Das meiste ist Wahlkampfgetöse. Die Union ist sich untereinander nicht einig, und mit der FDP werden sie sich erst recht nicht einigen – zumindest nicht auf eine wirksame Lösung. Mit beiden Parteien sind allenfalls weitere branchenspezifische Grenzen möglich, aber eben kein richtiger Mindestlohn. Vor allem in der FDP herrscht immer noch der Geist Westerwelles, der einst sagte: „Mindestlohn ist DDR ohne Mauer“.

Was unterscheidet das Mindestlohn-Modell der SPD-Bundestagsfraktion von dem der schwarz-gelben Koalition?

Wenn die SPD Mindestlohn sagt, meint sie eine bundesweit einheitliche ‚rote Linie‘ von 8.50 Euro, egal für welche Arbeit und in welcher Stadt.

Wenn die Union von Lohnuntergrenzen spricht, meint sie einen Flickenteppich von Dutzenden verschiedenen Grenzen je nach Region und Branche. Die müssten alle erst mühsam ausgehandelt werden, das bräuchte viel Zeit. Für den Einzelnen bliebe es schwer durchschaubar, welcher Lohn eigentlich für ihn gilt.

Ein weiterer Haken im Unionsmodell: Man will Lohnuntergrenzen nur für Branchen ohne Tarifvertrag. Das heißt auch: Jede Lohnuntergrenze wird sofort verdrängt, wenn später doch ein Tarifvertrag geschlossen wird – selbst mit niedrigeren Löhnen. Auch auf anderem Weg könnten Arbeitgeber die Lohnuntergrenzen der Union unterlaufen. Es reicht nämlich sogar die Bezugnahme auf einen (beliebigen anderen) Tarifvertrag im Arbeitsvertrag. Selbst ein Branchenbezug ist nicht nötig; d.h. Schlachter könnten zum Floristentarif, Maurer zum Friseurtarif eingestellt werden.

Mehr Lohngerechtigkeit wird es mit dem Modell der Union nicht geben.

Sind denn die Lohnuntergrenzen überhaupt geeignet, zu verhindern, dass Beschäftigte trotz Vollzeitarbeit ihre Löhne mit Leistungen der Grundsicherung aufstocken müssen?
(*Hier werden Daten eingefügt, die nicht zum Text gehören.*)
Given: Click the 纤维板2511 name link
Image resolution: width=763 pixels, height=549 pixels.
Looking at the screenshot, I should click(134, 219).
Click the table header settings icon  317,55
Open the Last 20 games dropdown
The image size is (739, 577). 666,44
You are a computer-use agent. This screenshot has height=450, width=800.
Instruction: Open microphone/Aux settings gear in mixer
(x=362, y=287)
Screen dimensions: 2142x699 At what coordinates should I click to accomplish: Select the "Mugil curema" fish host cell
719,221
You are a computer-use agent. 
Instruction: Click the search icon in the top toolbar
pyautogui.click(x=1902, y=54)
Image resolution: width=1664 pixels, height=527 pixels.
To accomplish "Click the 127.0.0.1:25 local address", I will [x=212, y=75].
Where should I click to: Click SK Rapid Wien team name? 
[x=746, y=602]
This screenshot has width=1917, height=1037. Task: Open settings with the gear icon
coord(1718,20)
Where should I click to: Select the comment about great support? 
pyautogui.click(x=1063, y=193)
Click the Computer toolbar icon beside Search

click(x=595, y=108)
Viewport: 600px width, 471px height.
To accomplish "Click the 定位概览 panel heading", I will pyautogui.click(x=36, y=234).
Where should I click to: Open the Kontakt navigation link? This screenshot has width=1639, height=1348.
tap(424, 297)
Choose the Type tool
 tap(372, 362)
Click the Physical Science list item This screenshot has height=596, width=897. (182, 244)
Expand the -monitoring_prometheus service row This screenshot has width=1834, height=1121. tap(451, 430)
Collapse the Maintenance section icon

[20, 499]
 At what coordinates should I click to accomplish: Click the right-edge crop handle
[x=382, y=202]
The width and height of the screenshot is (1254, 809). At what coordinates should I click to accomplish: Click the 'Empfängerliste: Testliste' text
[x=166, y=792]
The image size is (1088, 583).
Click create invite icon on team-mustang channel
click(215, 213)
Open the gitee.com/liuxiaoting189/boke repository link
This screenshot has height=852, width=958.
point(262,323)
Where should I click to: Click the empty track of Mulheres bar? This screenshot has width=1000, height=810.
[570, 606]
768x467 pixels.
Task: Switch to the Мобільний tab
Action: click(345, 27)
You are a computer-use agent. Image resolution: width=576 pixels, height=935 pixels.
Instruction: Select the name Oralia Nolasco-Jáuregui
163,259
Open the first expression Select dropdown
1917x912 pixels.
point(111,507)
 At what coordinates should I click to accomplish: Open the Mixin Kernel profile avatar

Was bringt es also für die Beschäftigten?

Bei den schwarz-gelben Lohnuntergrenzen käme es darauf an, wie hoch sie jeweils sind. Gäbe es mit Schwarz-Gelb z.B. eine Lohnuntergrenze von 5 Euro für Frisöre, müssten die trotzdem aufstocken. Unser SPD-Mindestlohn von 8.50 Euro ist hingegen so berechnet, dass eine alleinstehende Vollzeitkraft davon ohne zusätzliche Hilfe leben kann.

Birgt ein gesetzlicher Mindestlohn nicht die Gefahr, dass dann alle nur noch diese Summe zahlen, aber keiner mehr einen höheren Stundensatz?

Nein, der Mindestlohn wäre ja nur die rote Linie nach unten. Auf diesem Fundament können die Tarifpartner jederzeit höhere Abschlüsse vereinbaren. Im Dachdecker-handwerk z.B. gilt heute schon ein Branchen-Mindestlohn von 11,20 Europro Stunde, und wahrscheinlich würde die Gewerkschaft in der nächsten Lohnrunde trotzdem für eine Erhöhung kämpfen. Mindestlöhne verhindern nur den Druck nach unten, nach oben bleibt alles offen.

Hat ein flächendeckender Mindestlohn Auswirkungen auf die öffentlichen Kassen?

Auf jeden Fall. Das Prognos Institut veröffentlichte dazu 2011 eine Untersuchung. Bei einem Mindestlohn von 8,50 Euro brutto würden rund fünf Millionen Erwerbstätige profitieren, die bisher weniger verdienen. Das bedeutet zusätzliche Einkommensteuer-zahlungen in Höhe von 2,7 Milliarden Euro sowie zusätzliche Sozialbeiträge von 2,7 Miiliarden Euro. Auf der anderen Seite würden die staatlichen Sozialtransfersysteme um 1,7 Milliarden Euro entlastet, weil eben z.B. weniger aufstockendes Hartz-IV gezahlt wurde.

Wie wird die Höhe unseres Modells festgelegt?

Das Bundesministerium für Arbeit und Soziales soll eine Mindestlohnkommission einrichten. Diese soll aus insg. neun Personen bestehen (drittelparitätisch aus Vertretern der Arbeitgeberverbände, der Gewerkschaften und der Wissenschaft) und einmal im Jahr einen geeigneten Mindestlohn vorschlagen, der jedoch nicht unter 8.50 Euro pro Stunde liegen darf. Durch diese Besetzung soll garantiert sein, dass sich keine Seite mit ausufernden Forderungen durchsetzt, sondern ein vernünftiger Kompromiss gefunden wird. Das steht so auch in unserem Gesetzentwurf. Der wartet nur darauf, dass wir an die Regierung kommen und ihn umsetzen!